A RINO like Francis Suarez is hardly someone I would usually wish to defend, but in the case of his inability to identify Uyghurs, I feel like cutting the “Republican” Mayor of Miami some slack and that, simply because I think that it is a word that, in an interview, may be hard to process in front of the cameras. Hugh Hewitt pronounces the word correctly enough, but to some body who may know the word mainly from written articles in newspapers, "Weegers" may sound quite unlike a population a member of whose name would more logically rhyme with the name of the valiant Ben Hur (an Oyg-Hur?).
Francis Suarez has trouble figuring it out: "What did you call it, a Weeble?" Indeed, no matter how dire and tragic their fate, you can't deny that the pronunciation of China's Muslim population sounds a bit like a joke name, like like the word Boogers or like Hollywood's Fokkers.
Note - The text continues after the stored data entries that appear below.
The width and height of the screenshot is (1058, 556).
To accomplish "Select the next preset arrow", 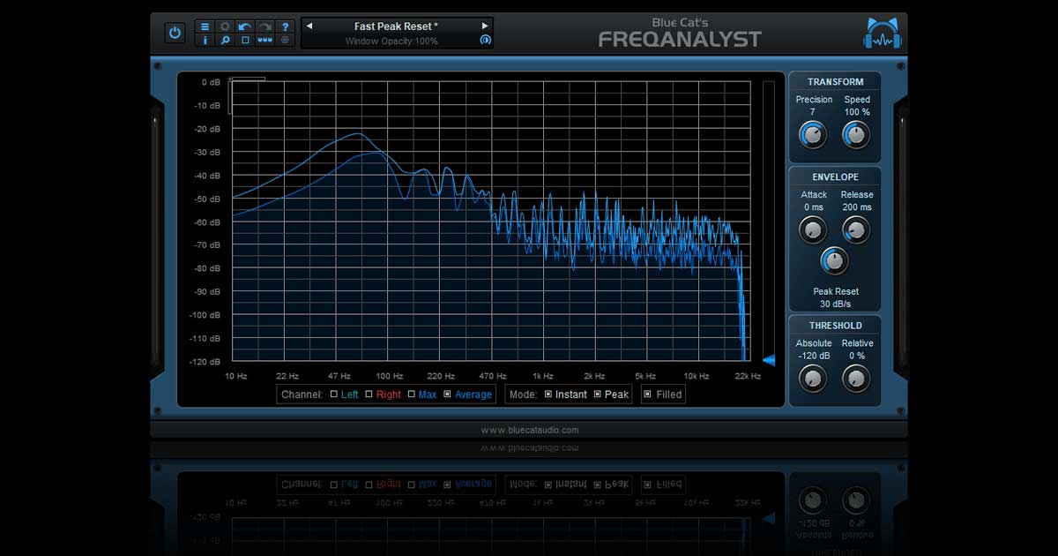I will pos(485,26).
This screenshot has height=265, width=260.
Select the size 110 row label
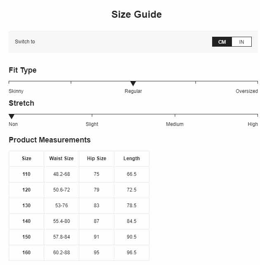(x=26, y=174)
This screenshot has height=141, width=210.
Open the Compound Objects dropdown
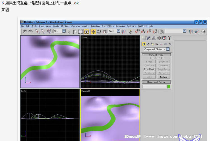[168, 49]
Also, how is it pronounced in Spanish, by the way? What were they talking about immediately prior? Foreign relations? Or American society? And would Francis Suarez have figured it out if Hewitt had mentioned Beijing's communists in the question? What if, instead of asking "Will you be talking about the Uyghurs in your campaign?", Hewitt had asked "Will you be talking about China's Uyghurs in your campaign?"
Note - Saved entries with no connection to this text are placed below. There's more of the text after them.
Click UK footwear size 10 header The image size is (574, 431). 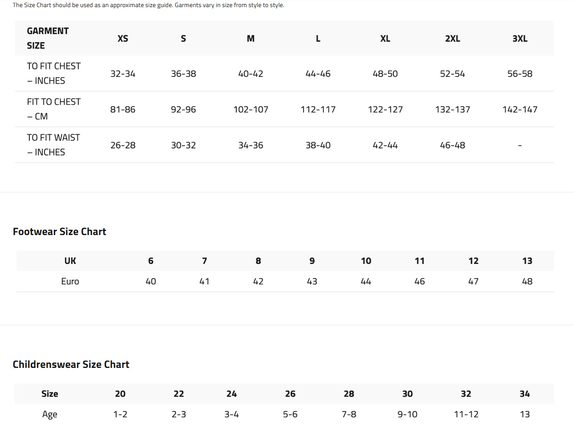point(366,261)
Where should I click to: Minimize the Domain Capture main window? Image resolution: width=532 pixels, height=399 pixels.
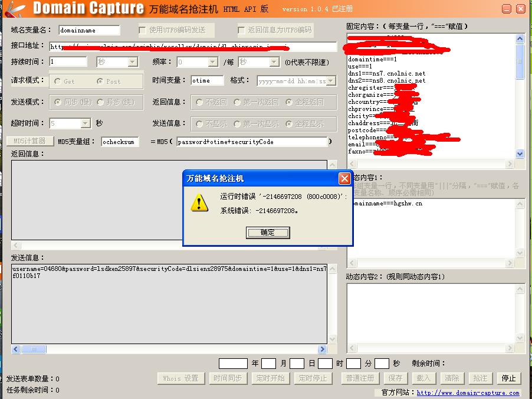pos(507,9)
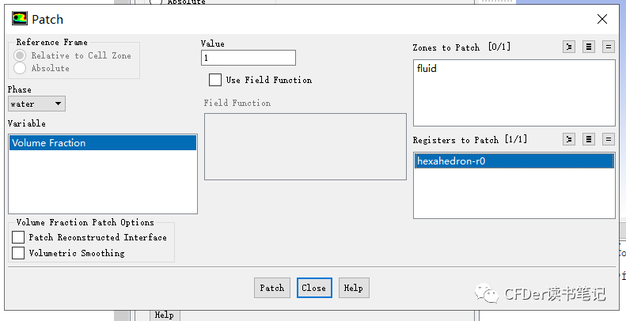Image resolution: width=626 pixels, height=321 pixels.
Task: Choose Relative to Cell Zone radio button
Action: (x=20, y=55)
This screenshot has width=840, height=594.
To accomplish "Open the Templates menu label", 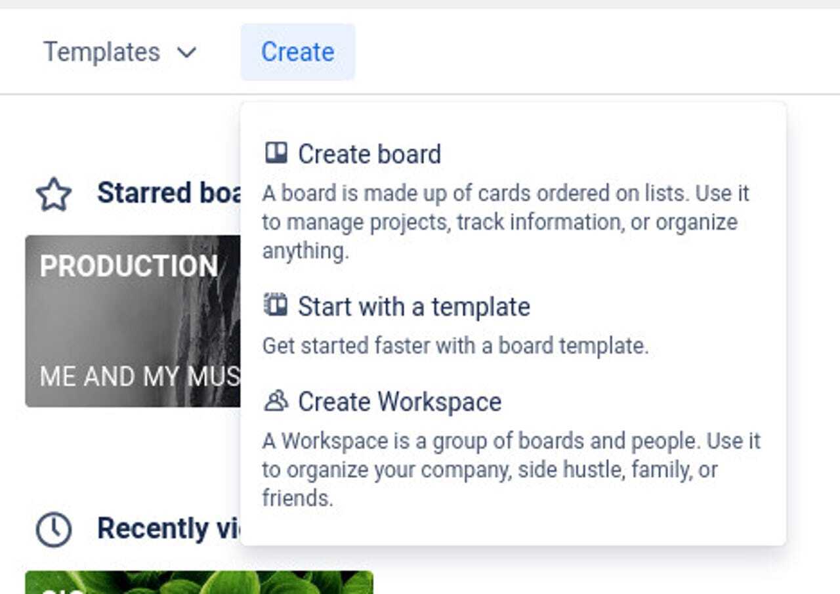I will point(102,53).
It turns out that there are quite a number of (relatively common) words in the English language that I have mispronounced throughout my life, not in conversations, that is, I should add, but in my mind, for the simple reason that I would encounter them during my reading rather than during spoken interactions with friends or strangers. They include the following:
• Good Grief: Some of my earliest reading included opening the International Herald Tribune, albeit (a word also appears in this list, see below) only for the newspaper's comics page, along with book collections of Peanuts comic strips; it doesn't make sense but, as a 5-year-old kid, for some reason, I thought Charlie Brown's Good Grief (a word I understood more or less in context but had no idea regarding the definition) was pronounced Good Grafe (rhyming with Safe and — somewhat — with Grape).
• The Gild, the Gist, the Gig, the Gipper: to this day, I hesitate — I
am never 100% sure whether these words start with a hard G (as in Gum) or
a soft G (like a J, as in Gym): FYI, the gist is up: Gild and Gig "take" a
hard G while Gist "takes" a J and I have heard Reagan's Gipper being pronounced both ways. By the way, I also believed that Gild rhymed with Build and Killed instead of Mild and Riled…
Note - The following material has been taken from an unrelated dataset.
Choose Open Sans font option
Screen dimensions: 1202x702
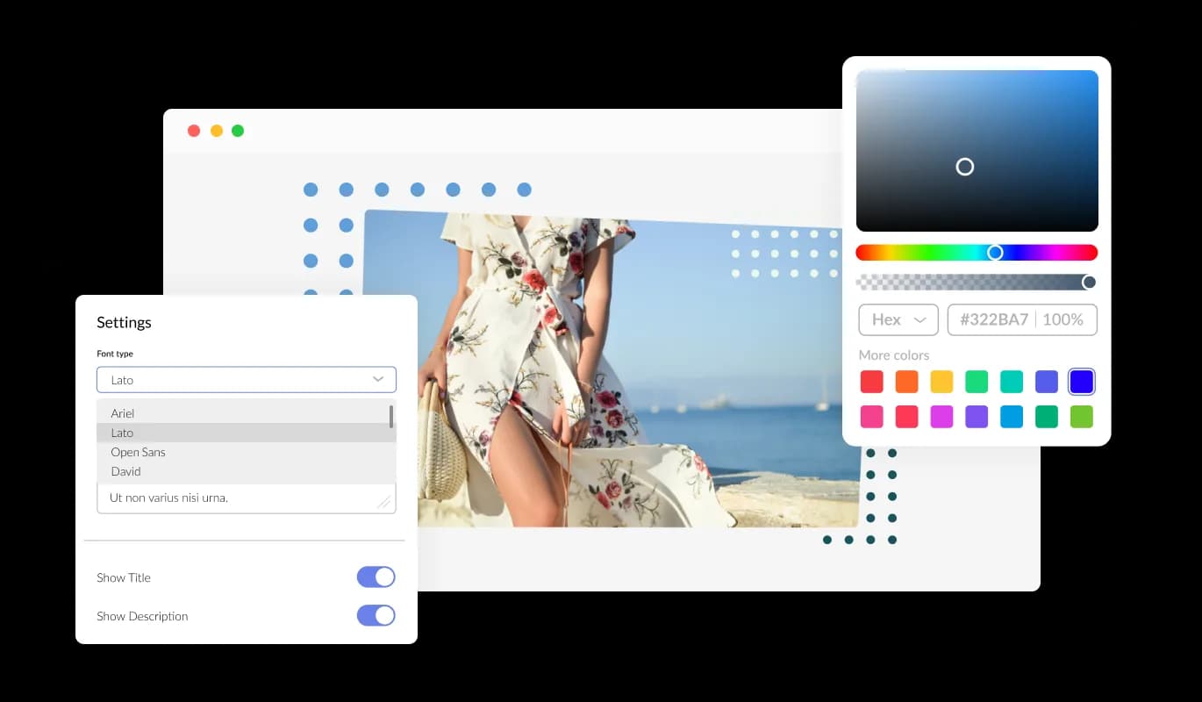pyautogui.click(x=138, y=452)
• Manger & Dr. Kissinger: Does the stable trough where Jesus was born, an evening that was the Harbinger of good news, rhyme with the final syllable in Anger and Finger (I wasn't sure about Linger's G either, by the way) or that in Stranger? Does the first syllable rhyme with Man and Ban and Ran or with Bang and Sang and Dang? Neither, it turns out, the entire word rhymes (i.e., both syllables rhyme) with Stranger. So does the G with regards to the name of Richard Nixon's secretary of state. Incidentally, until I expressly looked up the word for this post, I thought the manger was a synonym for a stable, or some variant thereof, and not the animals' trough… Speaking of which…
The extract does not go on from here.